Ceux qui tirent les ficelles en coulisse ne prennent pas même la précaution de se cacher. Nous les connaissons, admirons leurs vastes demeures, nous contentons de murmurer leurs noms. Un exemple parmi plusieurs : il est riche, incontournable dans son fief du Tilemsi, maître d’une armée privée et trône dans un palais à Gao. Les FAMA, les militaires de Serval et de la Minusma paraissent le respecter, comme Belmokhtar et AQMI avant eux. Côté pile, Hanoun Ould Ali, puissant chef communautaire, gendre d’un ancien ministre d’ATT, est une « autorité » et mène une vie de grand seigneur. Côté face, Hanoun apparaît en chef djihadiste intérimaire, mais surtout en parrain présumé d’un massif trafic de stupéfiants, notamment via Tin Essako. Depuis janvier 2013 le MNLA, autre acteur majeur de la drogue, lui a coupé la route d’In Khalil et « volé » cette pépite à la communauté arabe. Jusqu’en 2013 les associés d’Hanoun étaient ses amis Baba Ould Cheikh, emprisonné depuis plus d’un an, ou Sultan Ould Badi, terroriste toujours actif. Hanoun pour sa part est jusqu’à présent toujours « passé entre les gouttes », de même que les trafiquants dont-il demeure le plus proche, « l’honorable » Mohamed Ould Mataly, député de Bourem, et les gendres de celui-ci, Rougy et Cherif Ould Taher.
Pour contourner la loi islamique, qui interdit de toucher, consommer, transporter de la drogue ou en faire l’objet d’un commerce, ces « hommes d’affaires » prétendent agir en banquiers ou loueurs de véhicules… Dans les faits, ils participent réellement à son commerce et outragent impunément Dieu pour de l’argent.
Politiquement, Hanoun, comme ses associés intimes, est séparatiste quand cela est bon pour ses affaires, loyaliste quand cela l’arrange. A quoi bon l’indépendance quand on a le pouvoir à Bamako comme à Gao ! Tiennent-il toujours Koulouba par la barbichette, comme sous ATT ? Pilotent-t-ils toujours nos grands dirigeants civils et militaires ? Quid du général Gamou et de ses officiers supérieurs ? Un chameau partagé au printemps 2013 aurait scellé une affaire conclue…sur le dos du Mali. Une de plus. L’été précédent, du temps où ils participaient de fait à l’administration de Gao par le MUJAO, Hanoun et Rougy avaient été à Alger négocier avec leurs grands partenaires sécurocrates locaux sur le dossier des « diplomates » algériens pris en otages à Gao par… leurs amis du MUJAO.
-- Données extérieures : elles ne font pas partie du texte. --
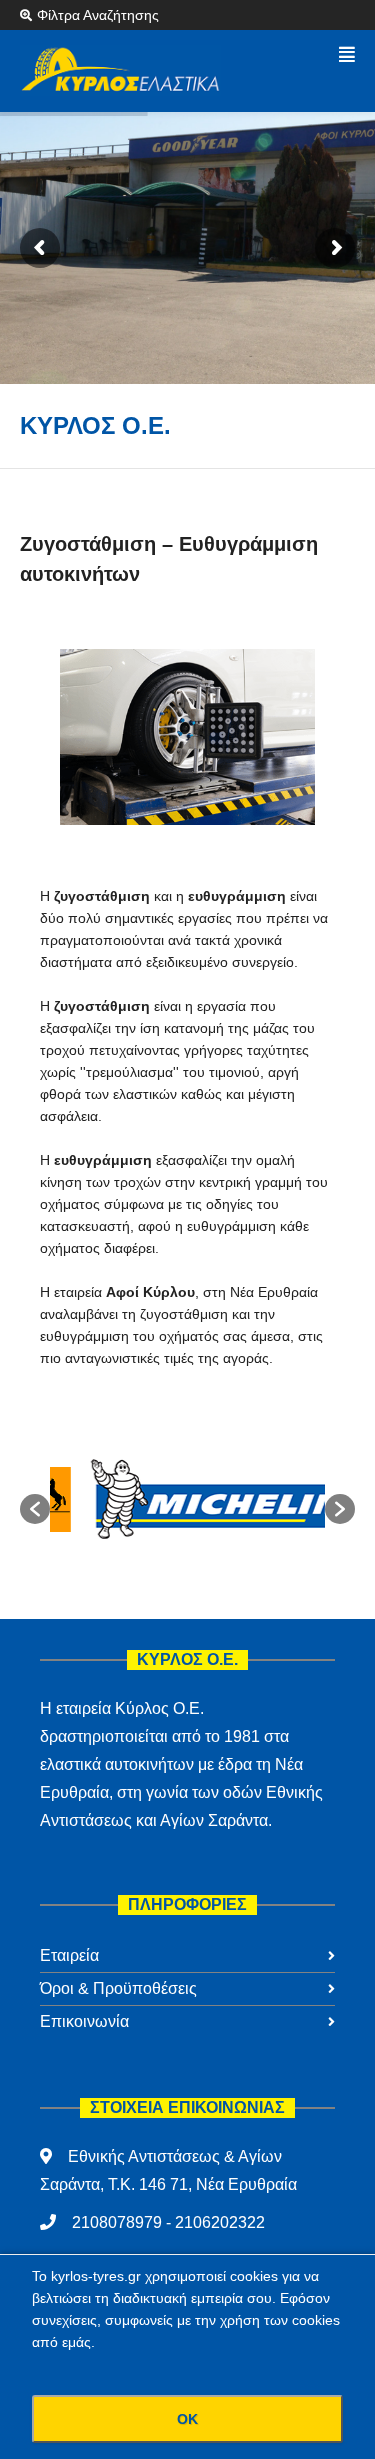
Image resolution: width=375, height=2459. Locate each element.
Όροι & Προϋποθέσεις (118, 1988)
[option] (187, 1499)
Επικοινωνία (84, 2021)
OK (187, 2419)
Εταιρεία (69, 1955)
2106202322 (220, 2222)
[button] (35, 1509)
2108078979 (117, 2222)
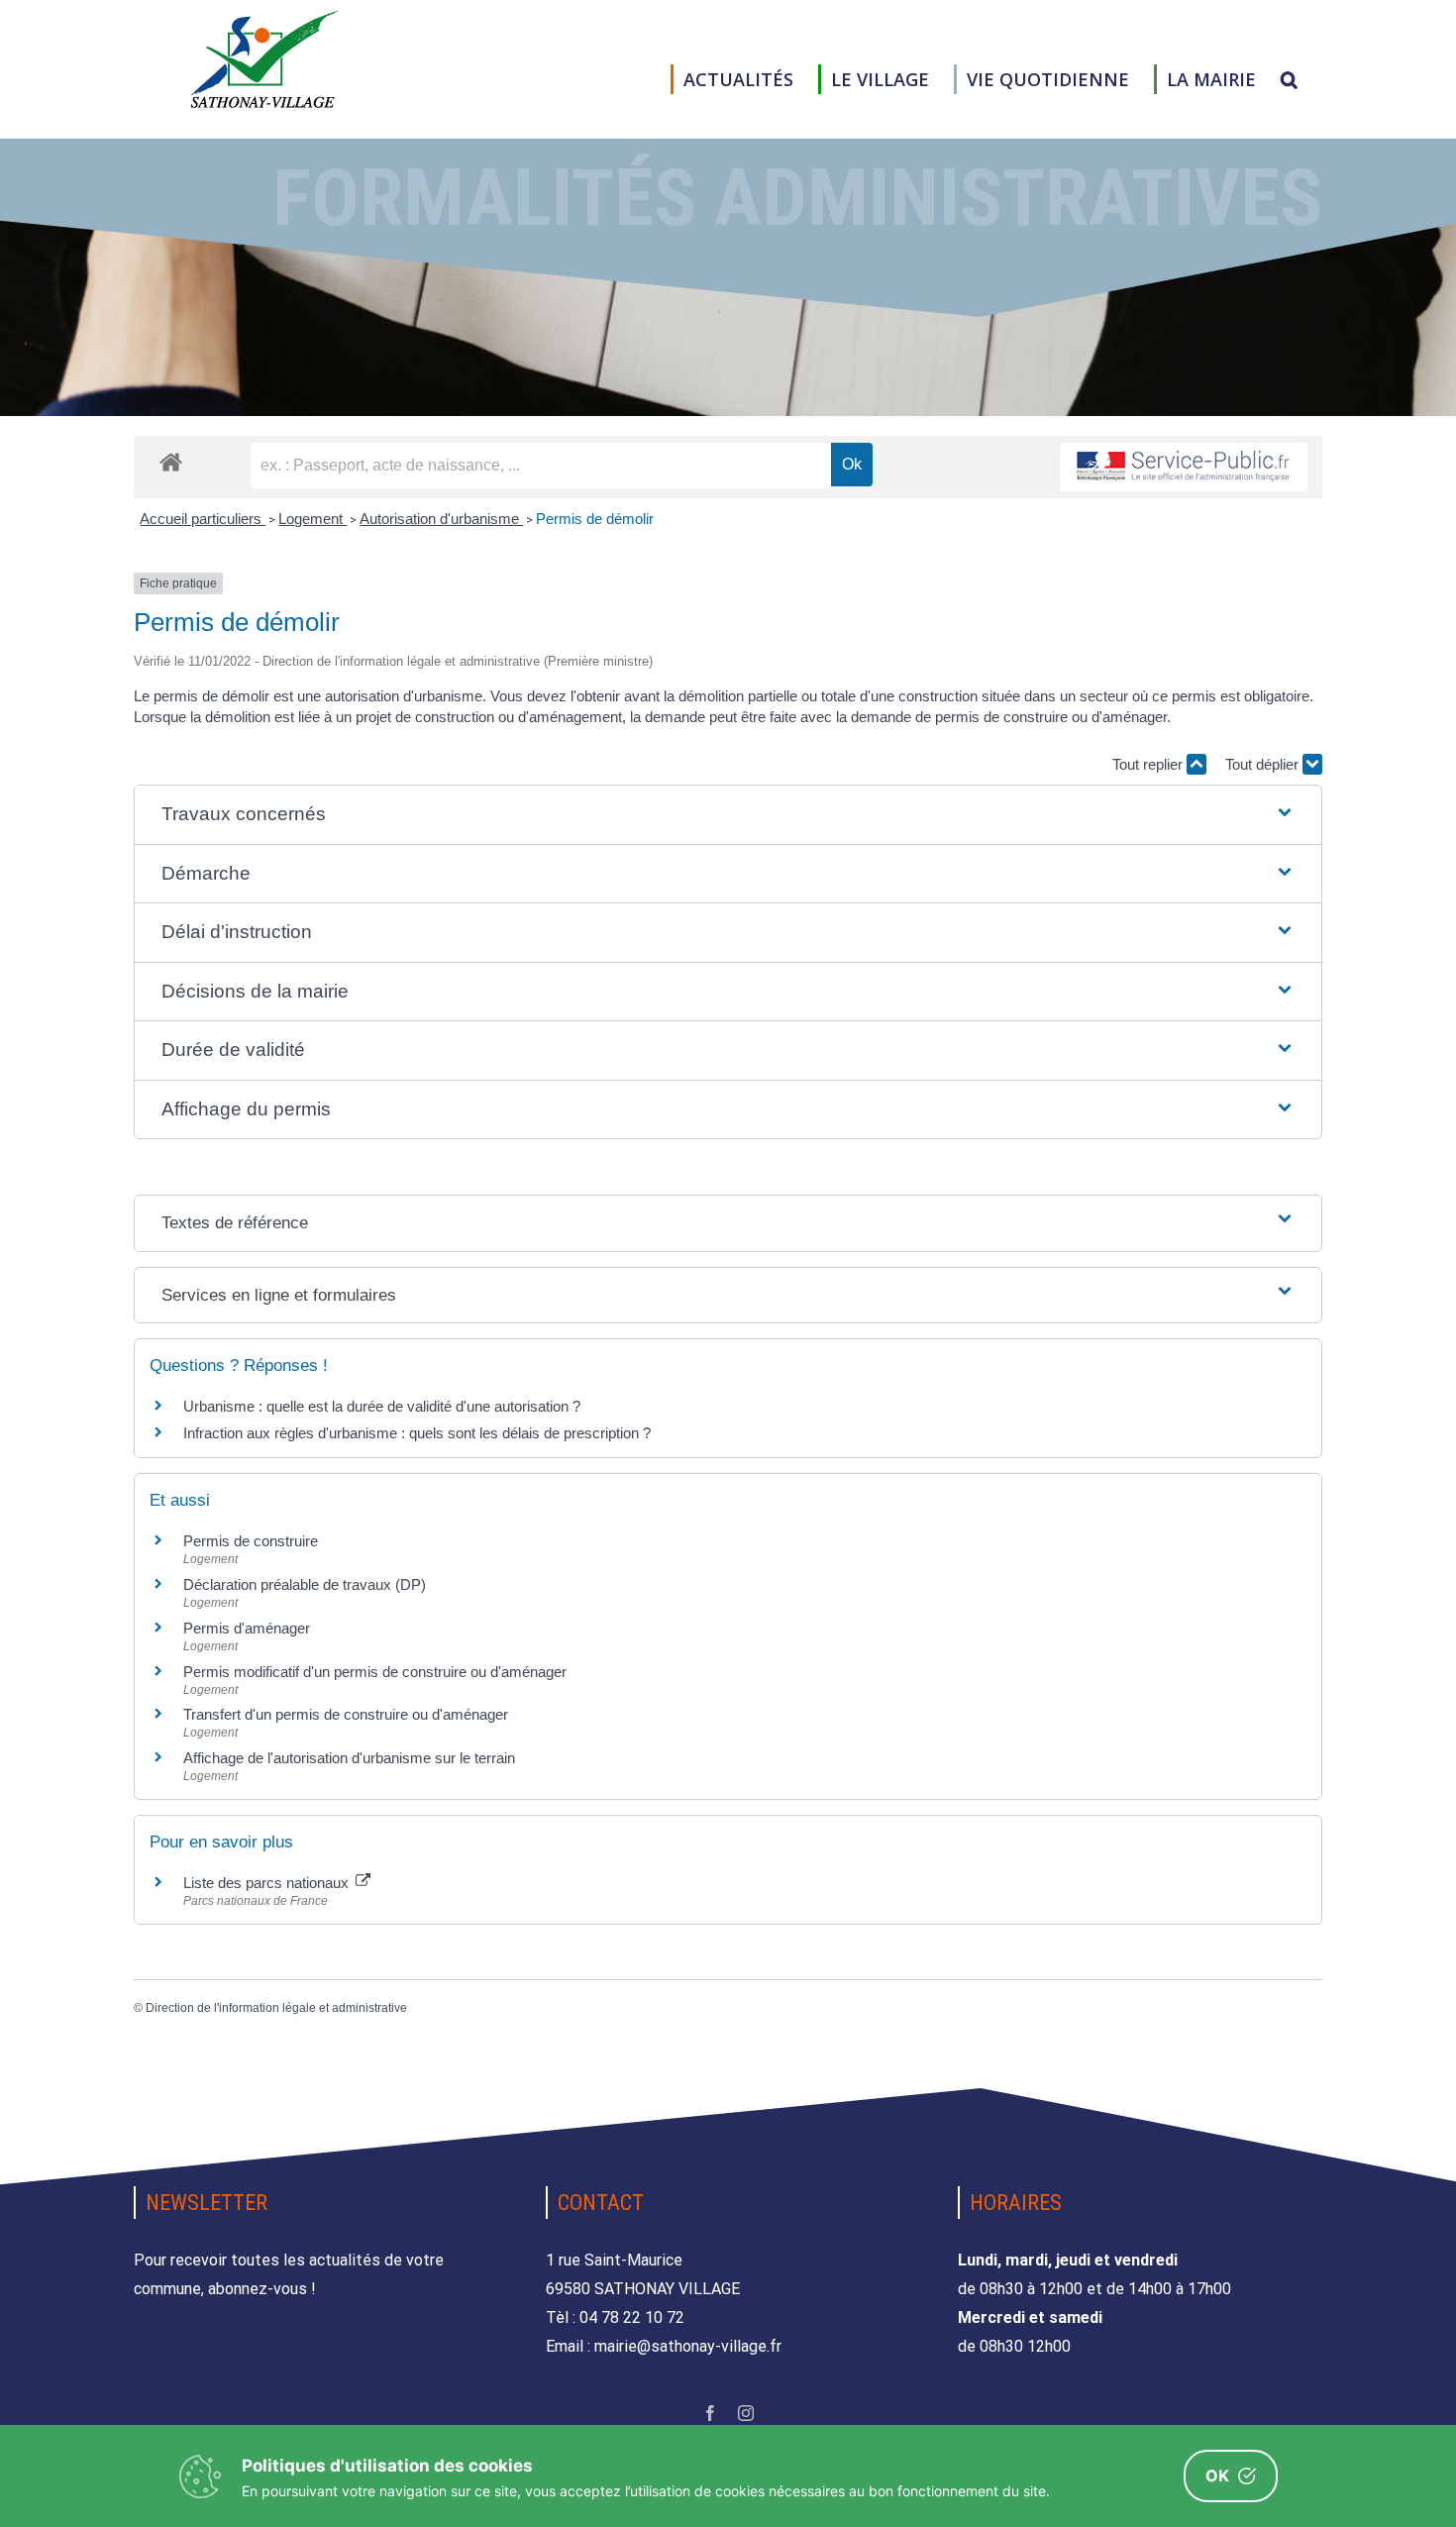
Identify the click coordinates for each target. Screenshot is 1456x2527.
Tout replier (1149, 764)
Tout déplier (1263, 764)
Autre cas emblématique de narcotrafiquants : les terroristes d’Al Mourabitoune justement, issus d’AQMI et du MUJAO. Ceux-ci s’intéressent à la drogue dure pour la raison suivante : prélevée comme un impôt aux trafiquants en échange de la sécurité des convois, elle sert à acheter des armes venant de Libye. Sur le territoire malien, ils la vendent à une population pauvre et désœuvrée mais elle devient gratuite pour les nouvelles recrues islamistes, très fidèles.
Le djihadiste Abou Qaqa, l’ancien chef du MUJAO dans la région d’Ansongo, Ménaka et Douentza, est devenu un homme incontournable du trafic de stupéfiants au sein du mouvement islamiste Al Mourabitoune. Il a su exploiter les amitiés de l’ancien leader Abou Bakr Al Misri avec les barons de la drogue arabes de Gao et Bamako, où tout se négocie. Abou Qaqa se repose sur les membres du MUJAO installés dans le nord-est du Mali pour acheminer la drogue à destination de la Libye, en longeant les frontières algériennes et nigériennes.
Malgré l’effort des institutions nationales pour lutter contre la porosité des frontières, les djihadistes-trafiquants arrivent à passer à travers les mailles du filet. Ils transportent les ballots, très souvent sous l’emprise de stupéfiants, à en croire les témoignages d’agents des forces de sécurité qui en ont arrêtés quelques-uns. Des femmes sont également contraintes à servir de « mules » : un atout non négligeable pour éviter les fouilles.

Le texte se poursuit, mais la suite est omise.